Сценарий несколько разочаровал нас, хотя мы были готовы к тому, что автору вряд ли удалось сказать что-либо значительное о нашем времени и о нашей борьбе — мы ведь отдавали себе отчет в трудностях, с какими сталкиваются кинодеятели и другие художники при существующем в Испании режиме.

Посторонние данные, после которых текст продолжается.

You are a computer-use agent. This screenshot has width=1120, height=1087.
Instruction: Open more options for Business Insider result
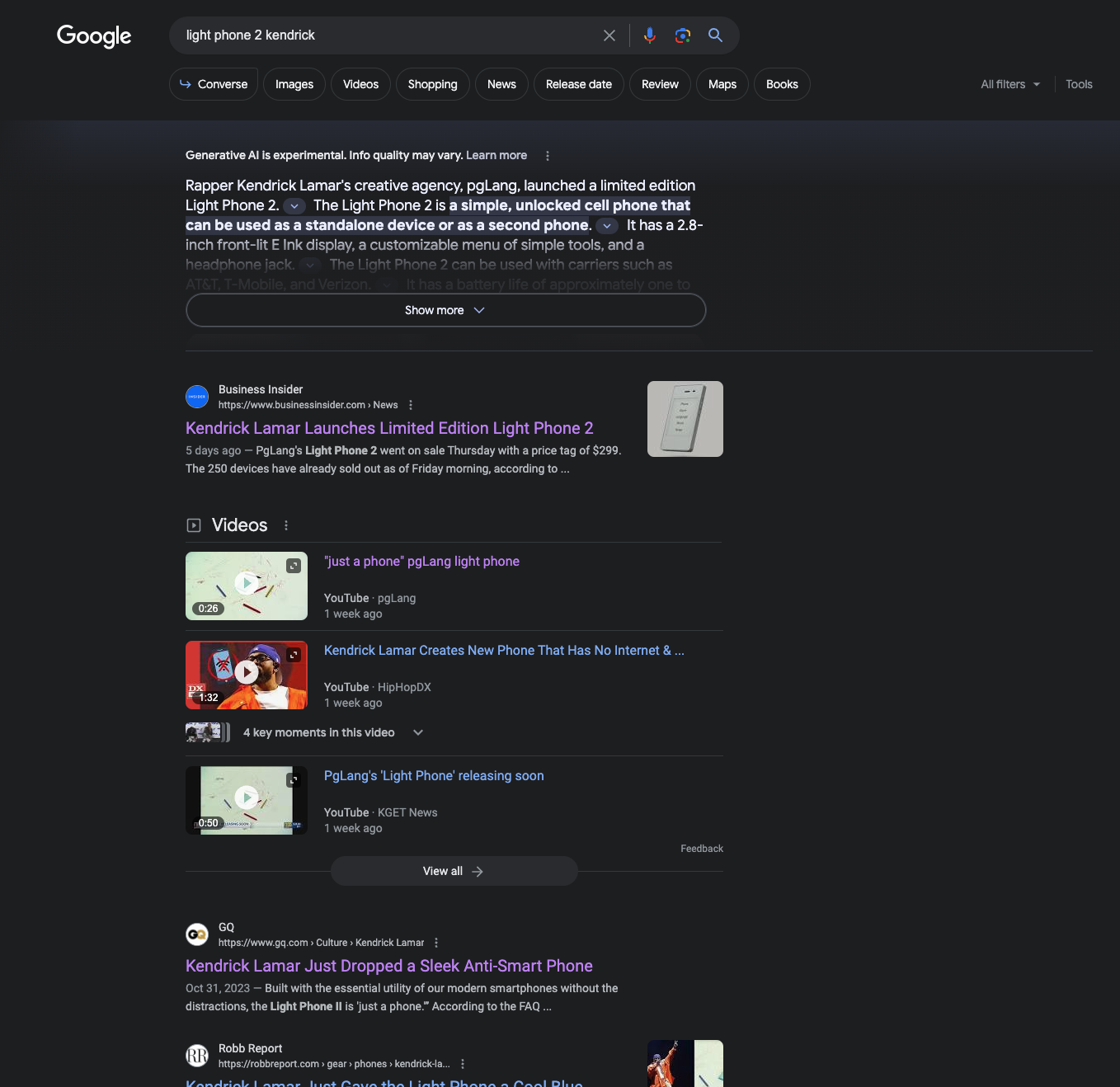point(411,405)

Я даже заранее представлял себе, как я скажу: «Мне очень жаль тех денег, которые вы или кто-то еще потратили на то, чтобы доставить меня сюда, но над таким произведением я работать не могу».
Сценарий разочаровал нас потому, что он почти целиком был посвящен роману между Дейвидом Фостером, американским врачом, вновь оказавшимся в Испании, и юной Марией, дочерью медицинской сестры, с которой он работал во время гражданской войны.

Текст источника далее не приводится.